This winter a wonderful tale was told that honored the life and times of a theater legend. Down in Chinatown, nearly a thousand attendees gathered to honor the great Ming Cho Lee at a special retirement celebration.
In attendance were luminaires of the design and theater world including: Bernard Gerstan, Cora Cohan, Emily Mann, Adriene Lobel, Santo Loquasto, John Lee Beatty, Susan Hilferty, Jane Greenwood, Michael Yeargan, Jennifer Tipton, Jess Goldstein, Chris Barreca, Derek Mclane and Marjory Kellogg.
At the event welcoming remarks were led by James Bundy, Michael Yeargan, and Emily Mann. A touching video tribute then played, which was produced by Martha New. The short documentary left the audience applauding with roaring appreciation. A stunning traditional dinner of dim sum and delights followed and was served as Katherine Lerner Lee presented her musical performance.
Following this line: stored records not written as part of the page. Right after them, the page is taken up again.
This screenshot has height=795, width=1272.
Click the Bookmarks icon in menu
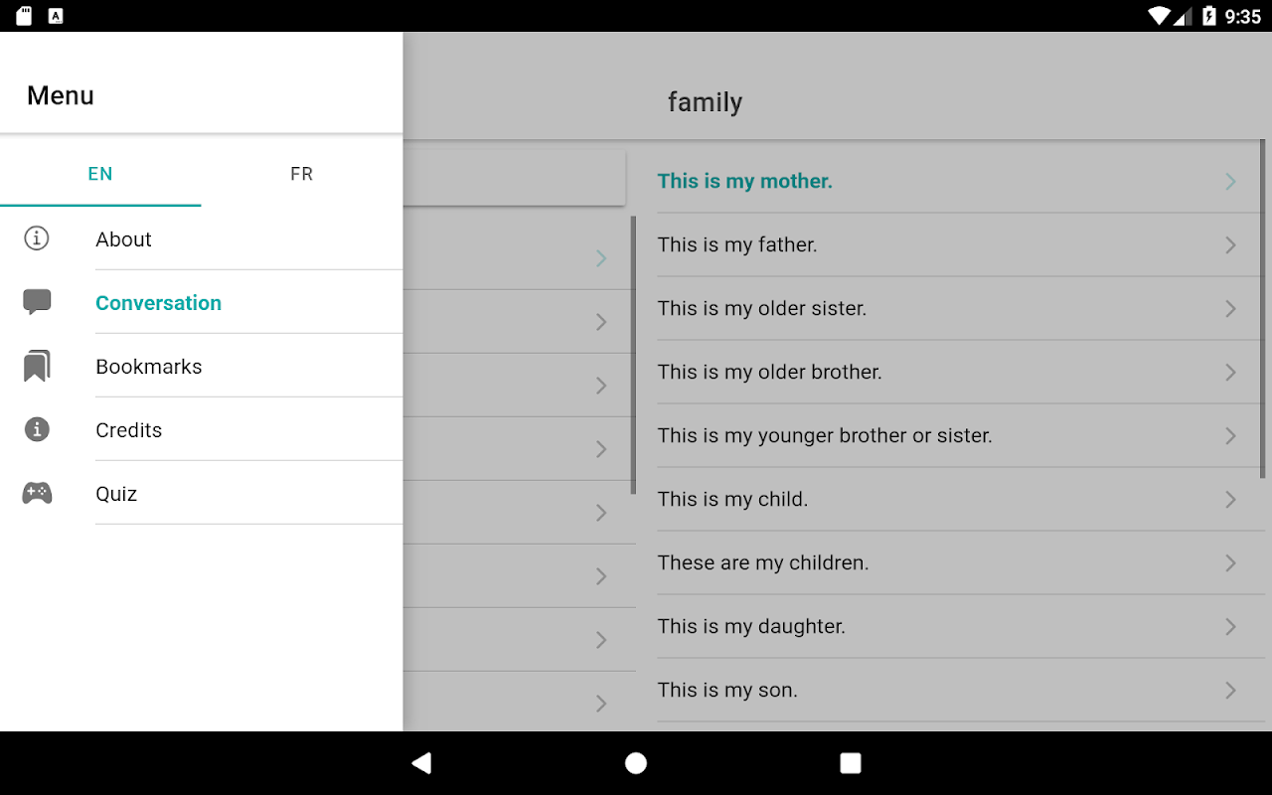pyautogui.click(x=37, y=366)
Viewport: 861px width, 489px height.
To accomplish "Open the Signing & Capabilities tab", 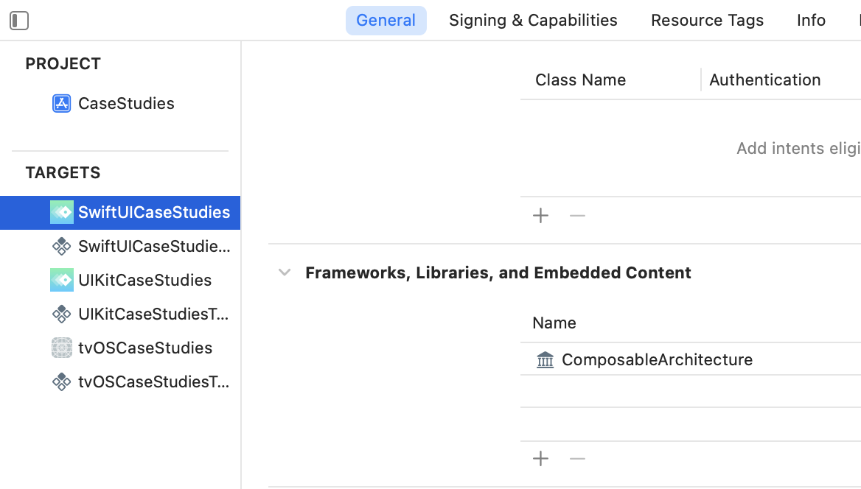I will click(x=533, y=21).
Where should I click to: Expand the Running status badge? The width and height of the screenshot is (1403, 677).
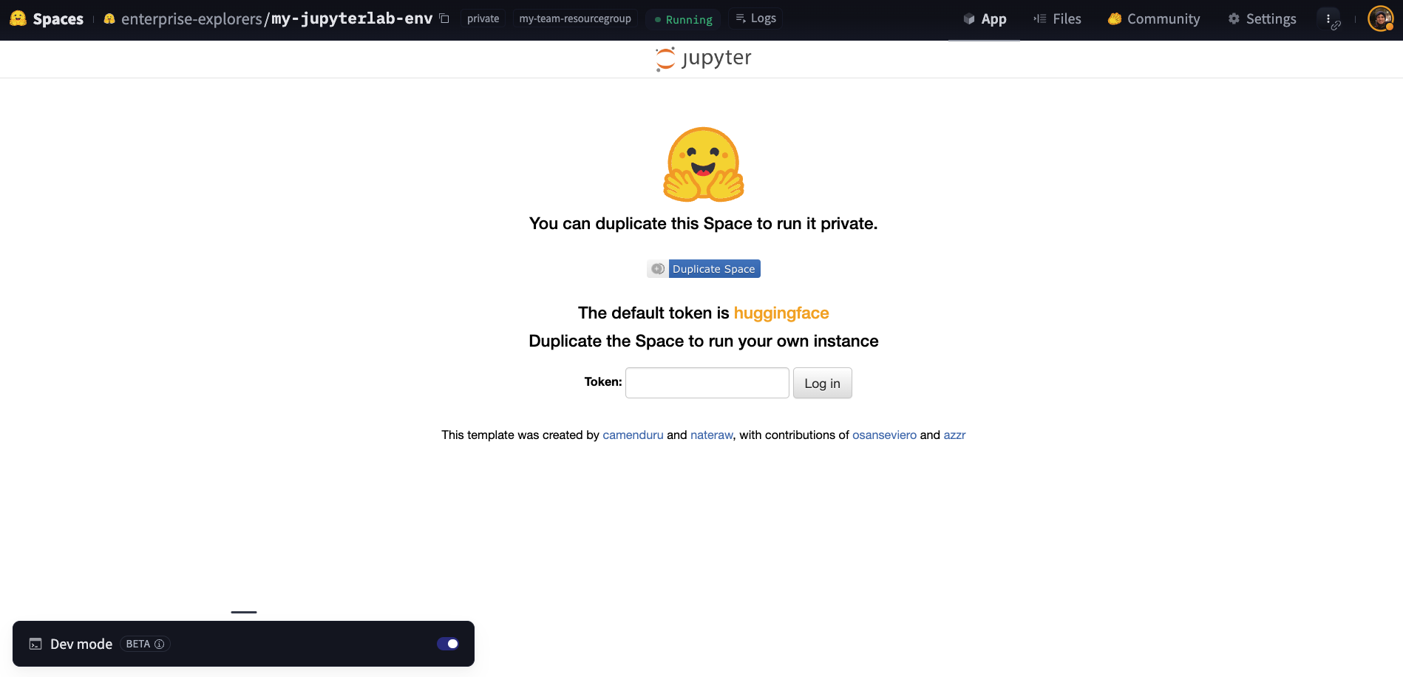683,19
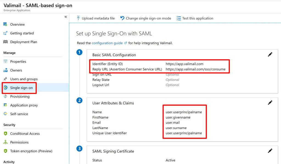Open the Owners page
The image size is (281, 164).
[16, 70]
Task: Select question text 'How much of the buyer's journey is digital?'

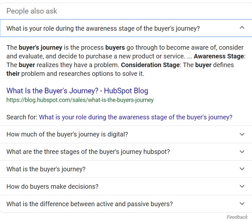Action: pyautogui.click(x=67, y=134)
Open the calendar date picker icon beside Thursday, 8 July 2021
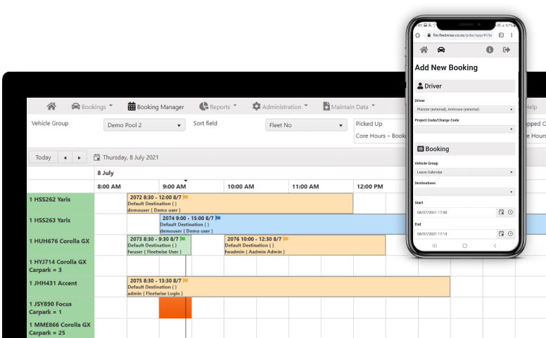 [x=97, y=157]
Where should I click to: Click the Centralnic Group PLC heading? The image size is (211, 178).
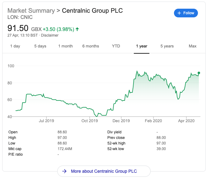coord(92,11)
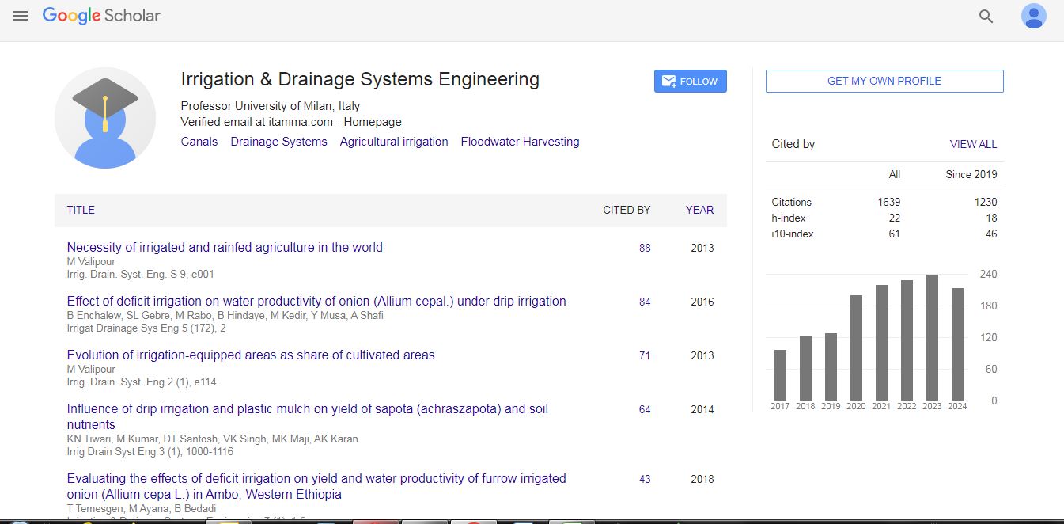This screenshot has height=524, width=1064.
Task: View all citation statistics
Action: (x=973, y=144)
Ming Cho Lee is one of the most distinguished designers of his generation. His outstanding accomplishments in set design extend from Broadway and Off-Broadway to opera and regional theater across the world. Ming’s achievements as both an acclaimed designer and revered educator at Yale University are a remarkable testament to his devotion to the art of theater.
His work began on Broadway as a second assistant set designer to Jo Mielziner on The Most Happy Fella in 1956. Lee’s first Broadway play as Scenic Designer was The Moon Besieged in 1962. From there he designed the sets for over 20 Broadway shows, including Mother Courage and Her Children, King Lear, The Glass Menagerie, The Shadow Box, and For Colored Girls Who Have Considered Suicide When the Rainbow Is Enuf.
Ming’s impressions are legendary and are credited to his passion. But he also credits his wife for a level of dedication that has taken him to soaring heights. He has won the Drama Desk Award for Outstanding Set Design, a Helen Hayes Award, and in 1983 he received a Tony Award for Best Scenic Design for K2.
He has also designed sets for opera (including eight productions for the Metropolitan Opera and thirteen for the New York City Opera, ballet, and regional theatres such as Arena Stage, the Mark Taper Forum, and the Guthrie Theater.
Since 1969, Lee has taught at the Yale School of Drama, where he is retiring as co-chair of the Design Department.
The retirement soiree was not only a celebration of the living icon – it was also a platform for honoring the Ming Lee Scholarship, as well as the incredible work taking place by Master Teachers of American Theater. The organization seeks to recognize and preserve the work of great teaching artists who have had a major influence on American theater. The organization achieves this by producing documentaries that capture, document, and preserve these artists in the very act of practicing their profession.
Filmed or videotaped in real time, these records enhance the historical understanding of the performing arts, demonstrating the unique qualities of American performance as interpreted and imparted by some of the most significant teaching artists in the nation’s acting pantheon. The Master Teachers of American Theater’s documentaries comprise a significant cultural legacy that is rarely recorded or preserved other than in book or anecdotal form or in still photographs. Being able to sit in on these extraordinary performers’ teaching as they teach—seeing in live interactions the distinctiveness of their approach—affords insight into their profound contributions to the American performing arts that is unavailable by any other means, and enriches culture.
Board Members include Kris Stone, John Coyne, Martha New and Chris Barreca. The goal of this not for profit 5013c is to shoot, interview, and edit the hundreds of hours of footage of these master teachers – preserving their thoughts, insights, and processes – forever. A legacy of creative thought and approach. For more information on the not for profit and their current fundraising needs please visit here.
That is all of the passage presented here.